■ EXERCISE INSTRUCTIONS: The required answer is each line in the entries below where "will" occurs.

☆ ☆ ☆

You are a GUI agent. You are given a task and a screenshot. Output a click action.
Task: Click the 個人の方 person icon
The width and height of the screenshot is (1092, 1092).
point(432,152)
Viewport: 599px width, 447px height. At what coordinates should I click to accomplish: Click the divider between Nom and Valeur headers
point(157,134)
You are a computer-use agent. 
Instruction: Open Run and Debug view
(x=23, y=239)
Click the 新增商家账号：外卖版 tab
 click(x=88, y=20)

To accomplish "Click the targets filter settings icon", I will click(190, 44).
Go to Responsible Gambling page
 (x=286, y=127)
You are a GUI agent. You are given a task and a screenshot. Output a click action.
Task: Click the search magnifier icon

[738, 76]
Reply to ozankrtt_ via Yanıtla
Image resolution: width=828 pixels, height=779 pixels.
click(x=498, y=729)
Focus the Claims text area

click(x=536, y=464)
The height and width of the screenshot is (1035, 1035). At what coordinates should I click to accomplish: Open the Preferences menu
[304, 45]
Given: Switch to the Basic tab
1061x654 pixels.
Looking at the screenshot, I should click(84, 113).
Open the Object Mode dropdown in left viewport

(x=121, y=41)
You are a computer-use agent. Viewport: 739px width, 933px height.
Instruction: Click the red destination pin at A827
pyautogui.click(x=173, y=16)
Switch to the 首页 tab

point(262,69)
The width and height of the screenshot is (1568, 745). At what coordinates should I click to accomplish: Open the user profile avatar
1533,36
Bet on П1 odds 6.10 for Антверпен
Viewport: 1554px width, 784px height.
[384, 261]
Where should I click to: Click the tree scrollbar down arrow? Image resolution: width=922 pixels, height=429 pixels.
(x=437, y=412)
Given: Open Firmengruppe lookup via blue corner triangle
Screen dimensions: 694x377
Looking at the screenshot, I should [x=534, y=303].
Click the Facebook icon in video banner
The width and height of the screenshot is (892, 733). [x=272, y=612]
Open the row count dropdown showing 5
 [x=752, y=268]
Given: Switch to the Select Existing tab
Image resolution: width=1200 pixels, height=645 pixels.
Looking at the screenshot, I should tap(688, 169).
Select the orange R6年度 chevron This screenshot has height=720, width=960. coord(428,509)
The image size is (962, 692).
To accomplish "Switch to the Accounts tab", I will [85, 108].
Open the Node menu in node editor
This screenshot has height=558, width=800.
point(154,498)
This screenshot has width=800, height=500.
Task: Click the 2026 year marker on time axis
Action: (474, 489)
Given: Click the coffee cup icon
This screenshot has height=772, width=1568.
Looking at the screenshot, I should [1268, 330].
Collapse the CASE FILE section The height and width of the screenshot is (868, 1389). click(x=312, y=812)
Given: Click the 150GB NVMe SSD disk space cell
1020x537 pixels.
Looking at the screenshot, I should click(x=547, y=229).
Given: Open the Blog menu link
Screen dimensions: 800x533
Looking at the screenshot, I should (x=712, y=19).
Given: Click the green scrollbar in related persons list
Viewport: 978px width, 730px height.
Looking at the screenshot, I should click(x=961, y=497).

☆ ☆ ☆

■ REPLY TO THE EXERCISE:
To accomplish "Click the targets filter settings icon", I will click(190, 44).
To accomplish "Switch to the Accounts tab", I will [85, 108].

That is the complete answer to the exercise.